THE INFORMATION CONTAINED HEREIN IS PRELIMINARY AND IS SUBJECT TO CHANGE AND COMPLETION. THE OFFER DESCRIBED HEREIN HAS NOT YET COMMENCED, AND THIS COMMUNICATION IS NEITHER AN OFFER TO PURCHASE NOR A SOLICITATION OR RECOMMENDATION OF AN OFFER TO SELL SHARES OR ADSS OF ENEL GENERACIÓN CHILE S.A. (“ENEL GENERACIÓN”), NOR SHALL THERE BE ANY SALE OR PURCHASE OF SECURITIES IN ANY JURISDICTION IN WHICH SUCH OFFER, SOLICITATION OR SALE WOULD BE UNLAWFUL PRIOR TO REGISTRATION OR QUALIFICATION UNDER THE SECURITIES LAWS OF SUCH JURISDICTION. AT THE TIME THE OFFER IS COMMENCED, ENEL CHILE S.A., ENEL S.P.A. AND ENEL SOUTH AMERICA S.R.L. (THE “ENEL FILING PERSONS”) WILL FILE A TENDER OFFER STATEMENT ON SCHEDULE TO WITH THE U.S. SECURITIES AND EXCHANGE COMMISSION (THE “SEC”). ENEL GENERACIÓN’S SHAREHOLDERS ARE STRONGLY ADVISED TO READ THE SCHEDULE TO AND RELATED TENDER OFFER DOCUMENTS WHEN THEY ARE FILED WITH THE SEC BECAUSE THEY WILL CONTAIN IMPORTANT INFORMATION THAT ENEL GENERACIÓN’S SHAREHOLDERS SHOULD CONSIDER BEFORE TENDERING THEIR SHARES (AS DEFINED BELOW). THE SCHEDULE TO WILL BE AVAILABLE FOR FREE ON THE SEC WEB SITE (WWW.SEC.GOV). COPIES OF THE ENEL FILING PERSONS FILINGS WITH THE SEC MAY BE OBTAINED AT THE SEC’S WEB SITE (WWW.SEC.GOV).

***

This Tender Offer Statement on the combined Schedule TO and Schedule 13E-3 under cover of Schedule TO (this “Schedule TO”) relates to the offer (the “U.S. Offer”) by Enel Chile S.A. (“Enel Chile”), a Chilean publicly held stock corporation (sociedead anónima abierta), to purchase:

 

  (i) all outstanding shares of common stock, without par value, of Enel Generación Chile S.A. (“Enel Generación Shares”), a publicly held stock corporation (sociedad anónima abierta) organized under the laws of the Republic of Chile, other than Enel Generación Shares currently owned by Enel Chile, held by all U.S. Persons (as defined herein) for an amount of Ch$             in cash, without interest, payable in U.S. dollars, net of applicable withholding taxes and distribution fees for each Enel Generación Share, and

 

  (ii) all of the outstanding American Depositary Shares (“ADSs”), each representing thirty (30) Enel Generación Shares of (the “Enel Generación ADSs” and together with the Enel Generación Shares, the “Enel Generación Securities”), from all holders of Enel Generación ADSs, wherever located, for an amount of Ch$             in cash, without interest, payable in U.S. dollars, net of applicable withholding taxes and distribution fees for each Enel Generación ADS.

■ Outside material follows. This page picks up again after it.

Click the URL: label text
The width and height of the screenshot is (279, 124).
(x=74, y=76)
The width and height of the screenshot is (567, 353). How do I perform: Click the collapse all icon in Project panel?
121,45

This offer is being made on the terms and subject to the conditions set forth in the prospectus, dated                 , 2018, (the “Prospectus”) attached hereto as Exhibit (a)(4) and incorporated herein by reference, and the Form of Acceptance, the ADS the Letter of Transmittal, the Share Subscription Agreement and the ADS Subscription Agreement, copies of which will be attached hereto as Exhibits (a)(1)(A), (a)(1)(B), (a)(1)(C) and (a)(1)(D), respectively (which together, as they may be amended or supplemented from time to time, constitute the “U.S. Offer”).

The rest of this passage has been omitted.